● Given records
=-=-=-=-=

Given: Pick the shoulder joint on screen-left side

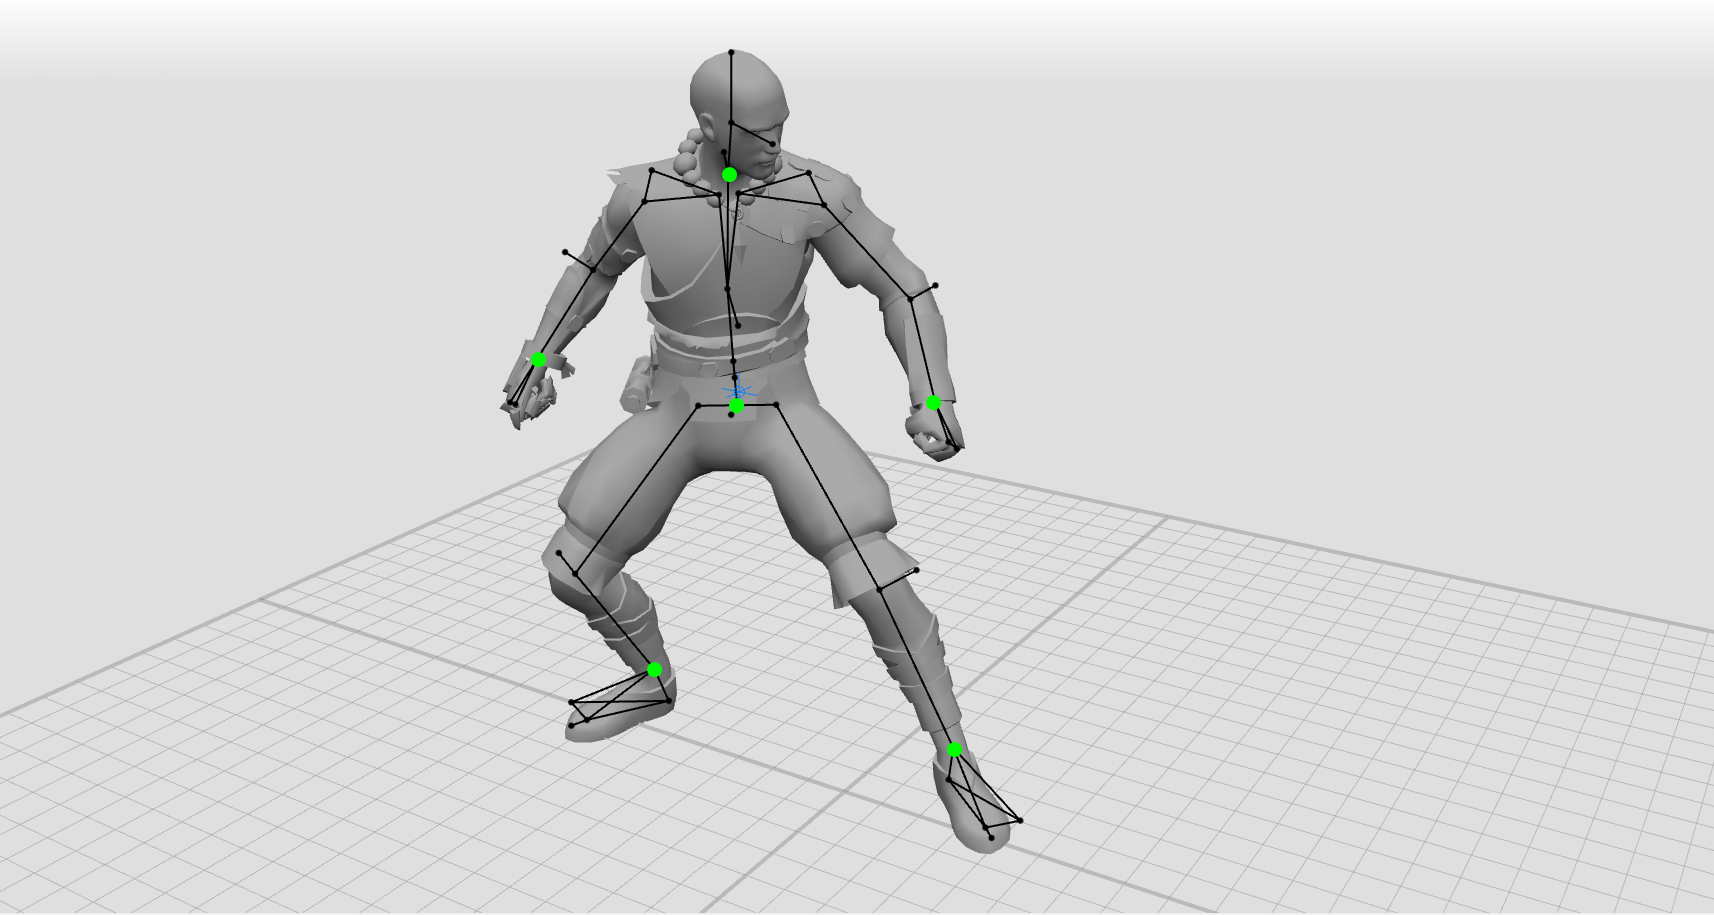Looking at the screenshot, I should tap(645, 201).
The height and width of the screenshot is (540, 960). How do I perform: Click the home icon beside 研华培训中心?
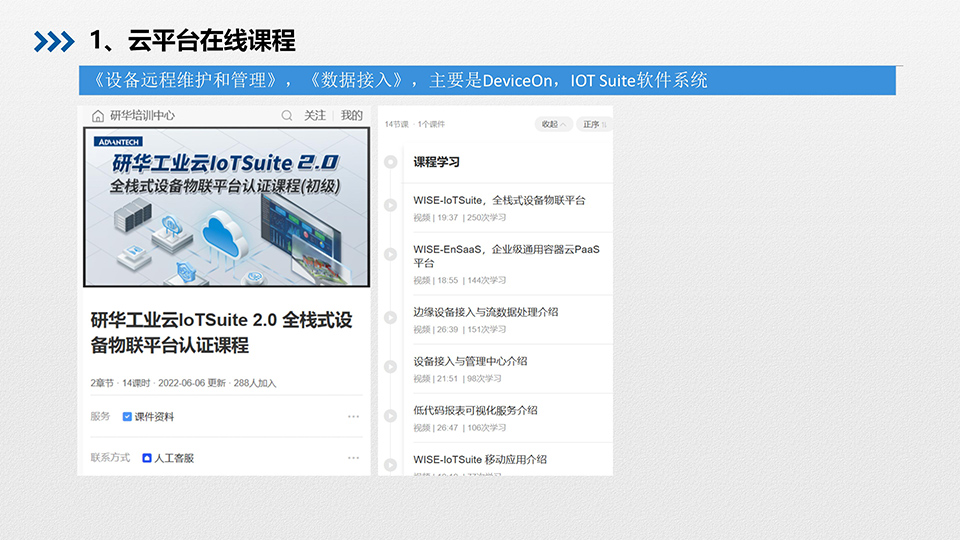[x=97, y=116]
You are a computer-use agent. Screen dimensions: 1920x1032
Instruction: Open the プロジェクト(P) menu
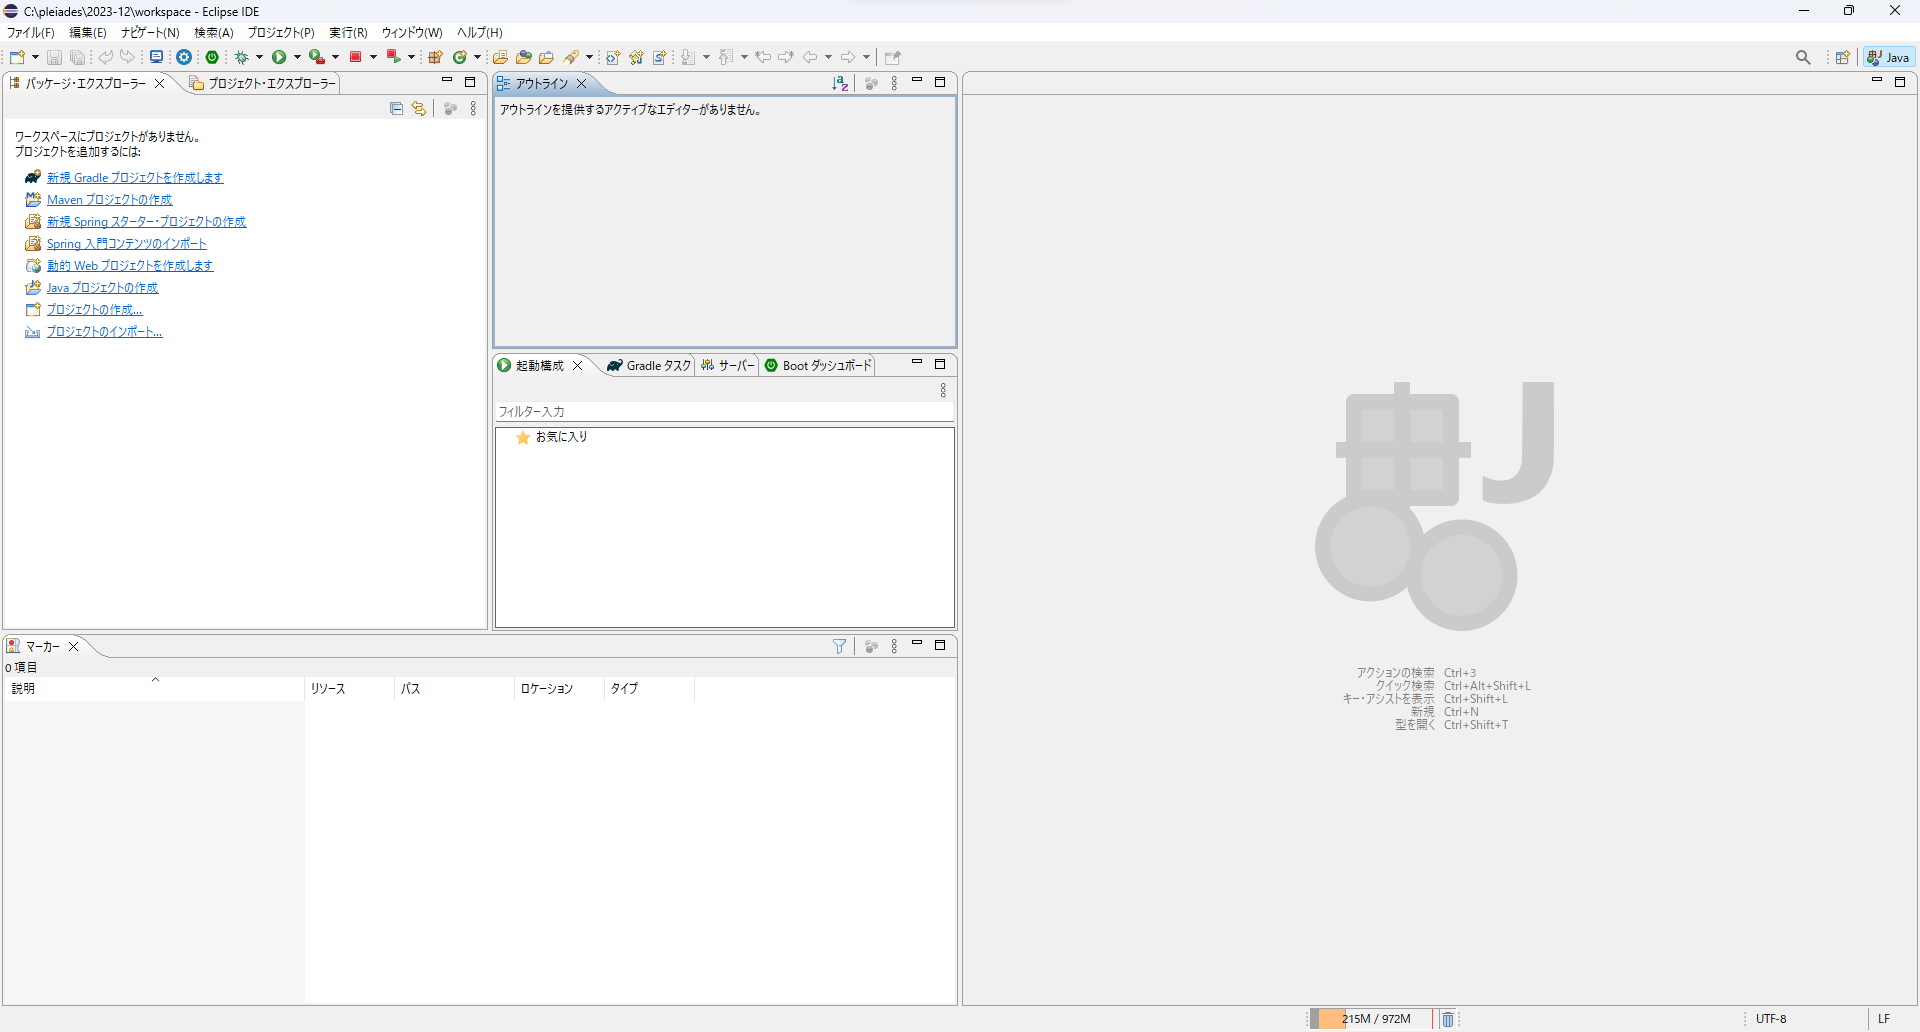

=-=-=-=-=

● Exercise prompt
Leave the pictures out, and print every line of the listing exactly as written.

● Output of the exercise
Given: Pick the shoulder joint on screen-left side

Looking at the screenshot, I should tap(645, 201).
The height and width of the screenshot is (540, 960). How do I perform: Click the home icon beside 研华培训中心?
[x=97, y=116]
You are a computer-use agent. Screen dimensions: 1920x1032
Instruction: Open the プロジェクト(P) menu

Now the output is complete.